Tuesday, April 12, 2016



I have a Face Book friend who posted that he has decided that the Flat Earth theory is correct. I could say everyone is entitled to believe whatever they choose. But that would be the lazy man’s answer. Here is my answer to him:

I will defend your right to listen to arguments and decide for yourself. However, I’ve gone to the link you posted and watched the videos and listened to the arguments and, in my opinion, they are all based on ignoring a lot of facts and believing that for some reason, there is a global conspiracy to make people believe the earth is an oblate spheroid. But I will refrain from saying what most scientists might say about the videos. A blunt astrophysicist will tell you that all of the 200 arguments are completely bogus and call them “pseudoscience”, and call those who peddle them stupid, or at the very best, delusional and misguided. Yes, some NASA photos are re-touched, but not for the reasons implied by the video maker, i.e. to hide the supposed ‘fact’ that the earth is flat.

As an aside, I think the name ‘pseudoscience’ is misused by many people claiming to be scientists. Scientists do not know everything. Science is always incomplete. See my post on the incompleteness theorems proved by Gӧdel. So calling an idea ‘pseudoscience’ just because it doesn’t fit the current model is a sure sign that the name-caller doesn’t really understand science. On the other hand, some ideas are easily disproved. Those can legitimately be called pseudoscience. The flat-earth theory is one of those.

My friend asserted that there is no evidence of a curved horizon even at 100,000 feet altitude. 100,000 feet sounds like a long way up, but it's only seven one-hundredths of one percent of the circumference of the earth. The curvature of the horizon is very small, virtually indiscernible at that distance above the earth. 100,000 feet is less than 20 miles. Compare that with the distance from New York to San Francisco. It is about seven-tenths of one percent of that distance. At 100,000 feet you can't see both SF and NY at the same time because of the curvature of the earth, even though the horizon appears flat.

I’ve flown polar routes personally, and I can tell you that direct observations absolutely refute the flat earth theory. I could point out the fallacies in most of the 200 arguments, but my time is valuable so I’ll just prove to you in a direct manner that the earth is approximately spherical:

1. Standing on our eastern shoreline at sunrise, the sun appears to come up out of the Atlantic Ocean, but we know England, Ireland and Europe are on the other side. If the earth were flat, how do you explain this?
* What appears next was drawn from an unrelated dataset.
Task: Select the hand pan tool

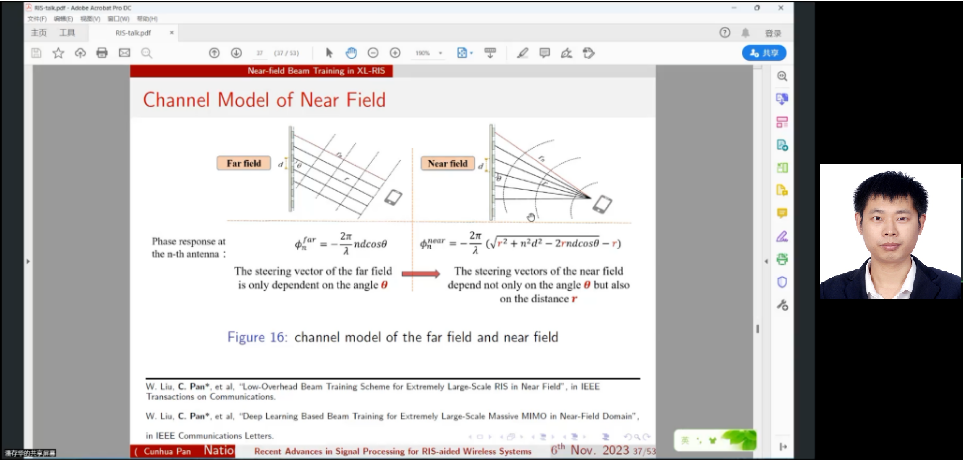Action: pos(351,53)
2. Sunrise tomorrow, April 13, 2016, in New York City is at 6:20 AM. Sunrise tomorrow in Denver Colorado is exactly 2 hours and 5 minutes later. The elevation of New York City is only a few feet above sea level. Denver is about one mile (5,280 feet) above sea level. That’s why it is known as the ‘mile-high city’. The highest mountain between Denver and New York is the highest point in the Allegheny Mountains, Spruce Knob at 4,863 feet above sea level. If the earth is flat, on a clear day, people in Denver would be able to see the sun come up east of New York City, as the New Yorkers see it, not 2 hours later. Even accounting for haze, someone on Lookout Mountain, just west of Denver at 7,377 feet above sea level would see the sunrise over the Atlantic at the same time it is seen in New York.

You can check this out for yourself: Ask someone in New York, and someone in Denver to call you when the sun comes up tomorrow morning. If you are in Oklahoma, you’ll get the call from your friend in New York about 40 minutes before you see the sun, and you’ll get the call from Denver about 35 minutes after you see the sun rise. Based on the difference in sunrise times, and the distance in miles between New York and Denver, you can calculate the curvature of the surface of the earth, and from that its circumference, proving that the surface of the earth is curved, and refuting the flat earth theory for yourself.